Text passage =

Hands on With The Archives Unleashed Toolkit

Welcome to the Archives Unleashed Toolkit hands-on walkthrough!

Spark Terminal The reality of any hands-on workshop is that things will break. We’ve tried our best to provide a robust environment that can let you walk through the basics of the Archives Unleashed Toolkit alongside us.

If you have any questions, let Nick Ruest or Ian Milligan know.

Table of Contents

Installation and Use

Got Docker?

This lesson requires that you install Docker. We have instructions on how to install Docker here.

Later in this lesson, we use the networking tool Gephi.

Make sure that Docker is running! If it isn’t you might see an error like docker: Cannot connect to the Docker daemon at unix:///var/run/docker.sock. Is the docker daemon running? – make sure to run it (on Mac, for example, you need to run the Docker application itself).

Make a directory in your userspace, somewhere where you can find it: on your desktop, perhaps. Call it data. In my case, I will create it on my desktop and it will have a path like /Users/ianmilligan1/desktop/data.

Use the following command, replacing /path/to/your/data with the directory. If you want to use your own ARC or WARC files, please put them in this directory.

docker run --rm -it -v "/path/to/your/data:/data" archivesunleashed/docker-aut:0.17.0

For example, if your files are in /Users/ianmilligan1/desktop/data you would run the above command like:

docker run --rm -it -v "/Users/ianmilligan1/desktop/data:/data" archivesunleashed/docker-aut:0.17.0

Troubleshooting Tips

The above commands are important, as they make the rest of the lesson possible!

Remember that you need to have the second :/data in the above example. This is making a connection between the directory called “data” on my desktop with a directory in the Docker virtual machine called “docker.”

Also, if you are using Windows, you will need to provide the path as it appears in your file system. For example: C:\Users\ianmilligan1\data.

Once you run this command, you will have to wait a few minutes while data is downloaded and AUT builds. Once it is all working, you should see:

Welcome to
      ____              __
     / __/__  ___ _____/ /__
    _\ \/ _ \/ _ `/ __/  '_/
   /___/ .__/\_,_/_/ /_/\_\   version 2.3.2
      /_/

Using Scala version 2.11.8 (OpenJDK 64-Bit Server VM, Java 1.8.0_151)
Type in expressions to have them evaluated.
Type :help for more information.

scala>

Hello World: Our First Script

Now that we are at the prompt, let’s get used to running commands. The easiest way to use the Spark Shell is to copy and paste scripts that you’ve written somewhere else in.

Fortunately, the Spark Shell supports this functionality!

At the scala> prompt, type the following command and press enter.

:paste

Now cut and paste the following script:

import io.archivesunleashed._
import io.archivesunleashed.matchbox._

val r = RecordLoader.loadArchives("/aut-resources/Sample-Data/*.gz", sc)
.keepValidPages()
.map(r => ExtractDomain(r.getUrl))
.countItems()
.take(10)

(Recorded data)
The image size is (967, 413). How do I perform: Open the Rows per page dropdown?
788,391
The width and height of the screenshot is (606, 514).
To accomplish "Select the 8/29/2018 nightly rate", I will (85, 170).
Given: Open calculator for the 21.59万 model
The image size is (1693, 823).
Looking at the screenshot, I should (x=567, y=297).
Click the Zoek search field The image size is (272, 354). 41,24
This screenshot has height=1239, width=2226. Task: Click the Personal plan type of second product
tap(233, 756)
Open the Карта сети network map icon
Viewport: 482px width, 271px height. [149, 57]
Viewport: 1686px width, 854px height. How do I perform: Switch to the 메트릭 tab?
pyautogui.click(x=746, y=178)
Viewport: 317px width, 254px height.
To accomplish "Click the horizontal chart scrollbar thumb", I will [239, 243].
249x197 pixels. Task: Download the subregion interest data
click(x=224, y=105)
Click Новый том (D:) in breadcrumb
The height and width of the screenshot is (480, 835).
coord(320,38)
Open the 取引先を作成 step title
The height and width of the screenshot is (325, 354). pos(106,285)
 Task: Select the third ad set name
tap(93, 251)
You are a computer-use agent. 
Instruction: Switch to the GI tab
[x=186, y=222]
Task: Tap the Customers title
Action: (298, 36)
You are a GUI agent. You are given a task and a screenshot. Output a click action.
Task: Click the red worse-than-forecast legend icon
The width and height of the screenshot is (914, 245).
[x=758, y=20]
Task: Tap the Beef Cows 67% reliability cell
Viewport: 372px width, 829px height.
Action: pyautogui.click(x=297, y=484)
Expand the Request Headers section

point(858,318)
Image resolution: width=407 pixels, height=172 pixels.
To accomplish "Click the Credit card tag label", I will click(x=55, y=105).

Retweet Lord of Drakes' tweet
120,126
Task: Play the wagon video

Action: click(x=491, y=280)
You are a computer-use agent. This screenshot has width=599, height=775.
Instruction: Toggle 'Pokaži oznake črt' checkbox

Directions =
Reproduce everything in the toolkit walkthrough from "Table of Contents" down to "path like /Users/ianmilligan1/desktop/data.", swapping "Gephi" for "Cytoscape".

Correct output =
Table of Contents

Installation and Use

Got Docker?

This lesson requires that you install Docker. We have instructions on how to install Docker here.

Later in this lesson, we use the networking tool Cytoscape.

Make sure that Docker is running! If it isn’t you might see an error like docker: Cannot connect to the Docker daemon at unix:///var/run/docker.sock. Is the docker daemon running? – make sure to run it (on Mac, for example, you need to run the Docker application itself).

Make a directory in your userspace, somewhere where you can find it: on your desktop, perhaps. Call it data. In my case, I will create it on my desktop and it will have a path like /Users/ianmilligan1/desktop/data.